The Valor Econômico reports that oil prices have rebounded, closing higher after a technical correction in the previous session. This upturn ended a streak of five consecutive sessions of gains.
Market perception suggests that the cold front in the United States will likely increase demand for heating fuel. Investors are also concerned about the supply capacity of oil from Russia and Iran.
These factors have contributed to the renewed upward trend in oil prices. Brent crude futures for March delivery rose by 0.98% to $77.05 per barrel on the Intercontinental Exchange.

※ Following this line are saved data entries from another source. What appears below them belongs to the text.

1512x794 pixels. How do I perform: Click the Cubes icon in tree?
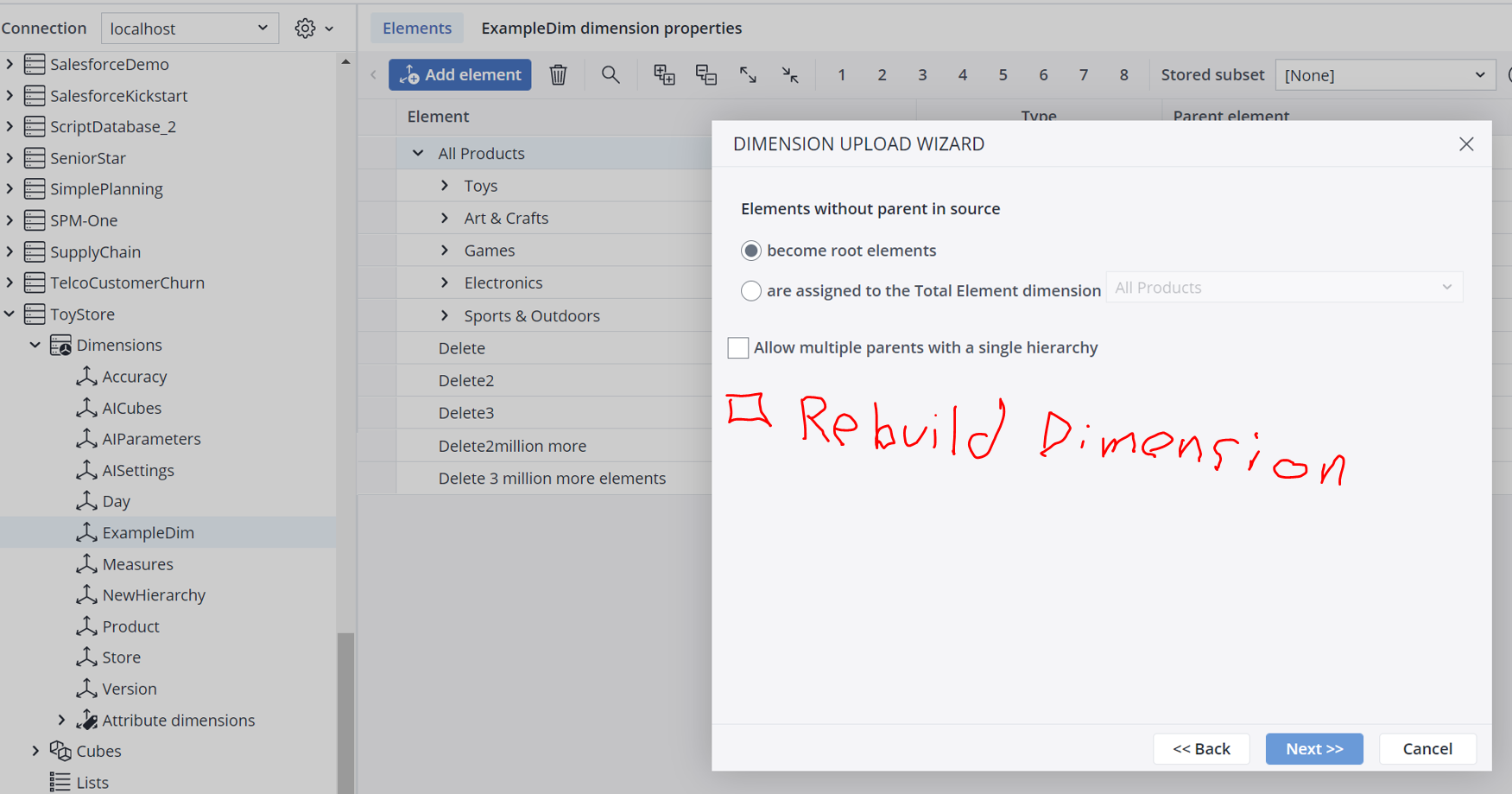coord(60,751)
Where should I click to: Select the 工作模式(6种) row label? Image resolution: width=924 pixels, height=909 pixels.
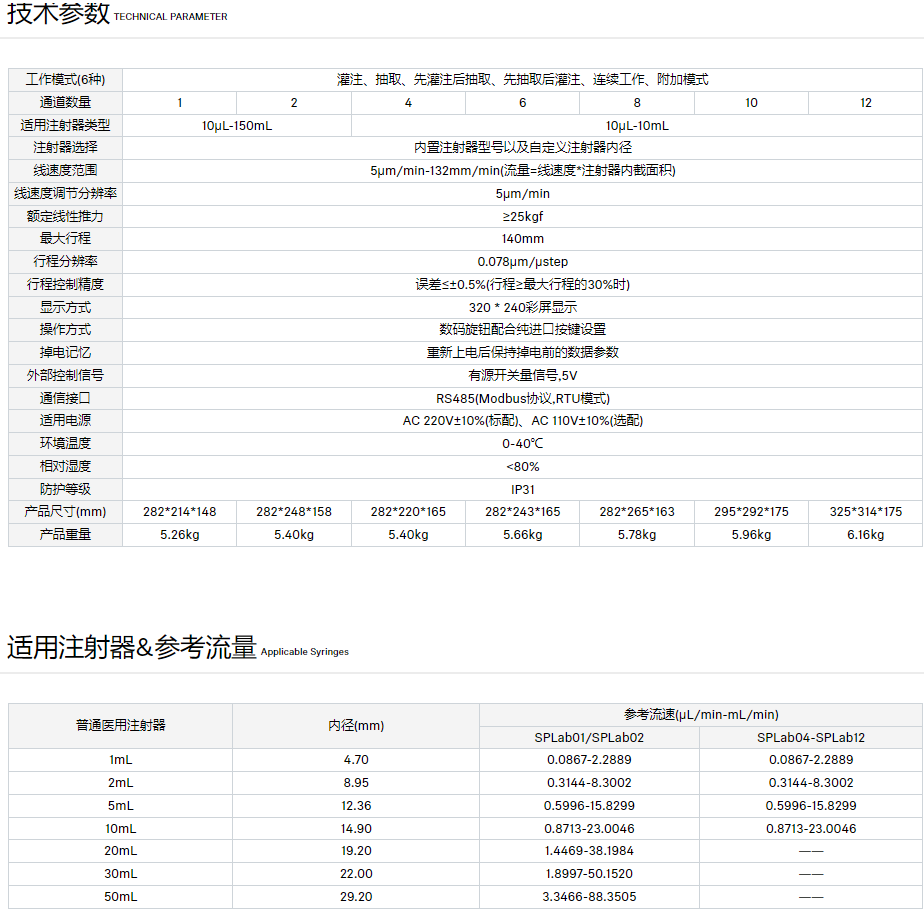pos(65,80)
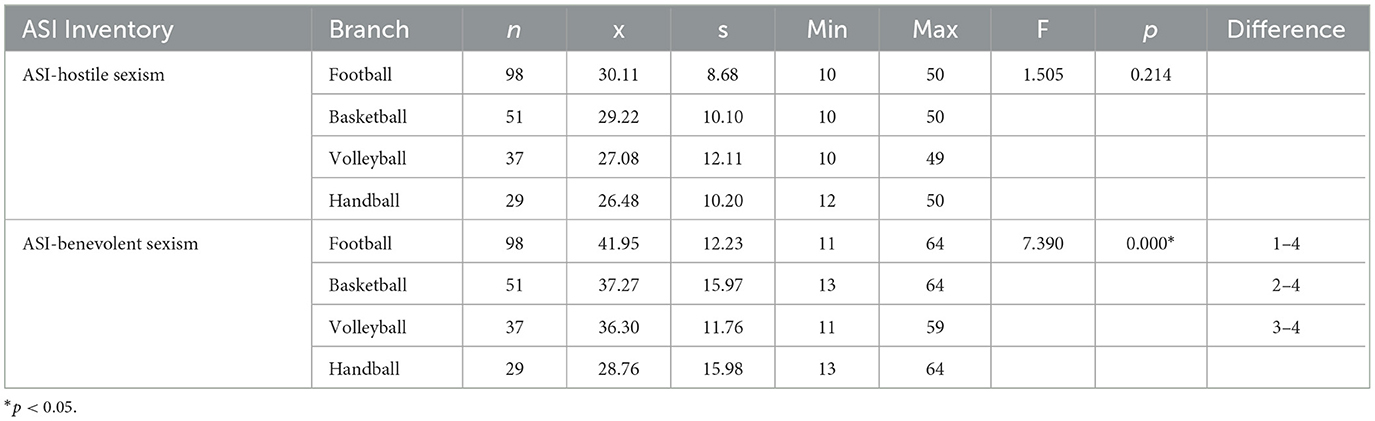
Task: Click the ASI Inventory column header
Action: click(x=88, y=30)
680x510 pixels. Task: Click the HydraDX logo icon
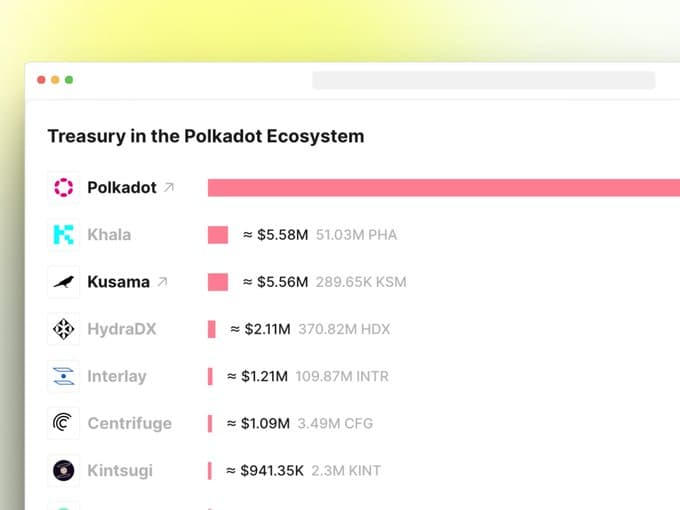click(64, 329)
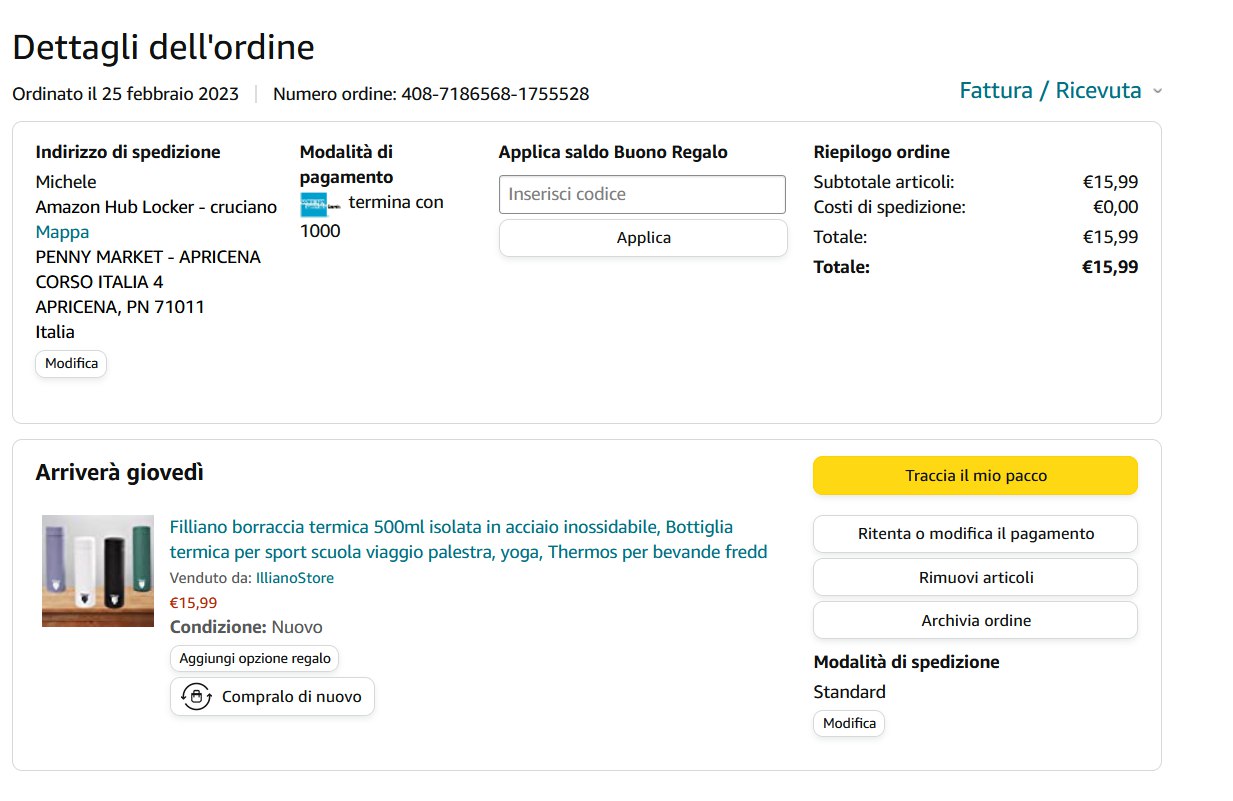Screen dimensions: 1233x801
Task: Click the order number 408-7186568-1755528
Action: [x=495, y=94]
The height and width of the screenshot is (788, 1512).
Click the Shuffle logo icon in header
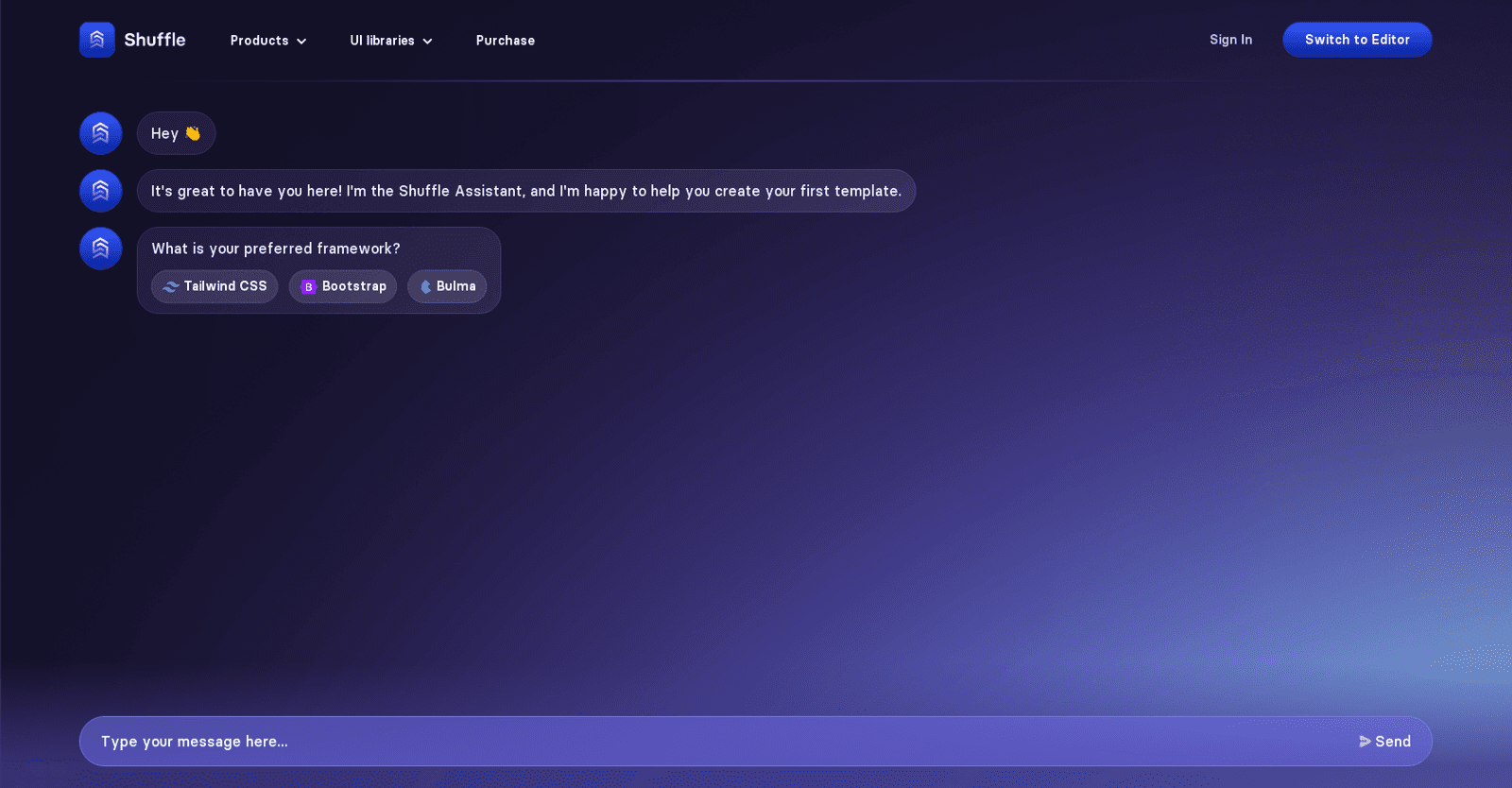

Meanwhile, West Texas Intermediate (WTI) crude futures for February delivery climbed 0.94% to $74.25 per barrel on the New York Mercantile Exchange. This increase reflects the market’s response to changing weather conditions and geopolitical concerns.
A Wall Street Journal survey of analysts and traders predicts a decrease in U.S. commercial crude oil inventories. They expect a reduction of 1 million barrels to 414.6 million barrels for the week ending January 3. This would mark the seventh consecutive week of decline.
The U.S. Energy Department will release official data tomorrow, which may further influence market sentiment. Traders are closely watching these figures as they provide crucial insights into supply and demand dynamics in the world’s largest oil consumer.
The oil market’s sensitivity to weather patterns and geopolitical tensions highlights the complex factors affecting global energy prices. As winter sets in across the northern hemisphere, the increased demand for heating fuel could continue to support oil prices in the short term.
This price movement underscores the delicate balance between supply and demand in the global oil market. It also reflects the ongoing challenges faced by major oil-producing nations in managing output levels to maintain price stability.